Do London dispersion forces affect boiling point?

Answer 1

London dispersion forces affect boiling point. For example, larger atoms have stronger London dispersion forces affecting them, thus holding them together stronger, increasing the energy required to pull them apart and thus the boiling temperature. So, for example, the boiling points of ideal gazes increase with size: helium: -269 degrees C, neon: -246 degrees C, argon: -186 degrees C, etc, up to radon: -62 degrees C (note that the temperatures are below zero, so -62 is actually greater than -269 degrees C).

Similar principle applies to molecules, such as CHCl3 and CCl4. While one might expect CHCl3 to have greater boiling temperature than CCl4 because it is polar, and has a permanent dipole, while CCl4 is symmetric and does not contain a permanent dipole, both molecules have approximately equal boiling points with CCl4 slightly GREATER than CHCl3. This is because CCl4 has more electrons around it because of the extra chloride atom, so that the induced dipoles are strong, and London dispersion forces holding the molecules together are also strong.

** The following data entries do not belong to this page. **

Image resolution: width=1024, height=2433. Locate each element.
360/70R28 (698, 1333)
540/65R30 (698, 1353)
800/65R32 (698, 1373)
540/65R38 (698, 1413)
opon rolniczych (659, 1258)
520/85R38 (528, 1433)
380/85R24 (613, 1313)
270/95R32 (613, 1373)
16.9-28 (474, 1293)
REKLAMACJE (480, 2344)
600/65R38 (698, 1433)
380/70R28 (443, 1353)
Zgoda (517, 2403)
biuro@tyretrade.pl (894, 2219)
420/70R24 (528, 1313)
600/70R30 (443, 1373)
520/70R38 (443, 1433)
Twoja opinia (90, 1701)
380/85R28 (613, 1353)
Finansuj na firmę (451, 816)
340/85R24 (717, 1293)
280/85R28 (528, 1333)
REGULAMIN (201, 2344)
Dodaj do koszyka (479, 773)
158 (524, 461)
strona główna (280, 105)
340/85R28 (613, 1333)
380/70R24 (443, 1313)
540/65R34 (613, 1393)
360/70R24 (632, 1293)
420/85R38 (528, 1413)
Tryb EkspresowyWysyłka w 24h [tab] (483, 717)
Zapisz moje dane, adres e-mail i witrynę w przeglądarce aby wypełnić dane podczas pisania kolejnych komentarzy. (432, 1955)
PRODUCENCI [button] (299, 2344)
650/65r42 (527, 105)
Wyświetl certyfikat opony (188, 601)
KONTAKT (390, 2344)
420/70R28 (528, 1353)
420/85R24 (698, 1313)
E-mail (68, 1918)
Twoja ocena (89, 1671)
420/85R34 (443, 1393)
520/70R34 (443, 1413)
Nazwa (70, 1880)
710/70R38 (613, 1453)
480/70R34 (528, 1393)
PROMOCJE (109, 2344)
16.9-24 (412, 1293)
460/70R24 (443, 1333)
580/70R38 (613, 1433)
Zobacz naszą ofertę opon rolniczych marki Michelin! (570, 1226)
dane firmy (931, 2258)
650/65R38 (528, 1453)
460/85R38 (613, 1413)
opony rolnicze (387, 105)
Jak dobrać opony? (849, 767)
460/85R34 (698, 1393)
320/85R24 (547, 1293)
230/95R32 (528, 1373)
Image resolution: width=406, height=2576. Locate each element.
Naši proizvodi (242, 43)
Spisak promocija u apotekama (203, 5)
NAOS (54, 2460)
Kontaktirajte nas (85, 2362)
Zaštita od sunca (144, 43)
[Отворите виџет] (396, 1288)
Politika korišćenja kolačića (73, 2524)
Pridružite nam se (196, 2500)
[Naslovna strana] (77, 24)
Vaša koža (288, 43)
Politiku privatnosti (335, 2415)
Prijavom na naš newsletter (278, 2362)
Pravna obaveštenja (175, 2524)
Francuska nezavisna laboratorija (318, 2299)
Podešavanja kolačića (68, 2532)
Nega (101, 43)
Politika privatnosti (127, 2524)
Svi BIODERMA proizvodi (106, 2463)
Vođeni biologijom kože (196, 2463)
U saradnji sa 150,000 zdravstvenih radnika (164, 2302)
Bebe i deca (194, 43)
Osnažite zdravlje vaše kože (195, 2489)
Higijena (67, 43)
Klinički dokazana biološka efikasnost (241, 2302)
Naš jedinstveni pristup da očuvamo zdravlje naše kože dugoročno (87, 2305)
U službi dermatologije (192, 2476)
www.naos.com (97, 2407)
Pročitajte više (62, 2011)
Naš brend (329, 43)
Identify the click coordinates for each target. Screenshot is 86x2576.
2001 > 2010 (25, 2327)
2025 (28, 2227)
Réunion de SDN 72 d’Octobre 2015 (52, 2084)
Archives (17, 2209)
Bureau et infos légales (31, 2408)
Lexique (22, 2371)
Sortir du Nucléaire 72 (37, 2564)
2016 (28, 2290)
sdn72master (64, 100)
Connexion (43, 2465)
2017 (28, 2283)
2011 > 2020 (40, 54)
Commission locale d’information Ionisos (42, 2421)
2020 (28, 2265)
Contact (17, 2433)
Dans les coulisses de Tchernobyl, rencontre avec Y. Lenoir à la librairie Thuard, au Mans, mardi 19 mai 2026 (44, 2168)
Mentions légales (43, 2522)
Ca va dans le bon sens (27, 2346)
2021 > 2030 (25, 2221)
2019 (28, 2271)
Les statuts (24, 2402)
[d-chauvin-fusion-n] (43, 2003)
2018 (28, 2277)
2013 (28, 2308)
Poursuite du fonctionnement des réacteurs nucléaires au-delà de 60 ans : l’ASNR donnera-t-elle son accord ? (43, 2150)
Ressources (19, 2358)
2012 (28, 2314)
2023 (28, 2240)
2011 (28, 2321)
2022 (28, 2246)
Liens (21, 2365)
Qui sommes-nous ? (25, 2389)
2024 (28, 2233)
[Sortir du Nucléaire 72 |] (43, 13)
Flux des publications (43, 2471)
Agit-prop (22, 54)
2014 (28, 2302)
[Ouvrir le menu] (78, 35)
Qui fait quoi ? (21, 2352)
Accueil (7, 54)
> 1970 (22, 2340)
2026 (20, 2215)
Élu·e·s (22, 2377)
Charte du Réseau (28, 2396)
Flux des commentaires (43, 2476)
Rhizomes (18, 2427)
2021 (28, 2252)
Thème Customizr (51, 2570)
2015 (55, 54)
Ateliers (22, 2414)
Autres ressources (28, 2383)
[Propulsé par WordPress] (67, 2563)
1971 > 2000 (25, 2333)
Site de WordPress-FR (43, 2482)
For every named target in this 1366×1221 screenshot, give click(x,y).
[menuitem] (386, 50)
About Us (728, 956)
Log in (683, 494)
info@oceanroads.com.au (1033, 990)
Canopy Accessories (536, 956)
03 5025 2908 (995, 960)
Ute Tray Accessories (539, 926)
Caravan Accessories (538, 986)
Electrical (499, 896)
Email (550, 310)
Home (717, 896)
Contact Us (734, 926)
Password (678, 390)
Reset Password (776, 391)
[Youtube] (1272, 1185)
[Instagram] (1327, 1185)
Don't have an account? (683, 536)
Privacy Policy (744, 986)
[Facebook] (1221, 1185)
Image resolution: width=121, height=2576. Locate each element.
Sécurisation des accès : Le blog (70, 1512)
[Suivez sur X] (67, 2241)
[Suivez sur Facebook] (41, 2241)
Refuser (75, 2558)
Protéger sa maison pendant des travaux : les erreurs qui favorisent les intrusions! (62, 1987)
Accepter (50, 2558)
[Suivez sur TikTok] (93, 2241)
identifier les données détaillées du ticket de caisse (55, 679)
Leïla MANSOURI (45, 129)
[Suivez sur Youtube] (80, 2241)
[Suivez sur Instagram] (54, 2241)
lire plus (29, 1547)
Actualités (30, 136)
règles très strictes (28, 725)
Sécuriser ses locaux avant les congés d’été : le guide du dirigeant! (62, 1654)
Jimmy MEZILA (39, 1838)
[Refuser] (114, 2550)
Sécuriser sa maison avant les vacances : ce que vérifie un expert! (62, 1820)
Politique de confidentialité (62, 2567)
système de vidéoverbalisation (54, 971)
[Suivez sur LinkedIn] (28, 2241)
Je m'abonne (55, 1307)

For more information about London Dispersion Force, check http://en.wikipedia.org/wiki/Van_der_Waals_force

Answer 2

London and dipole forces are intermolecular forces or forces that hold separate molecules together. The stronger the forces the more energy that is required to separate the molecules which is what happens when you change phase from a liquid to a gas. To supply more energy, higher temperatures are required. So, stronger forces cause higher boiling points. London forces tend to increase with increasing molecular weight but if dipole forces are present they will dominate the interaction since dipole forces are stronger than London forces.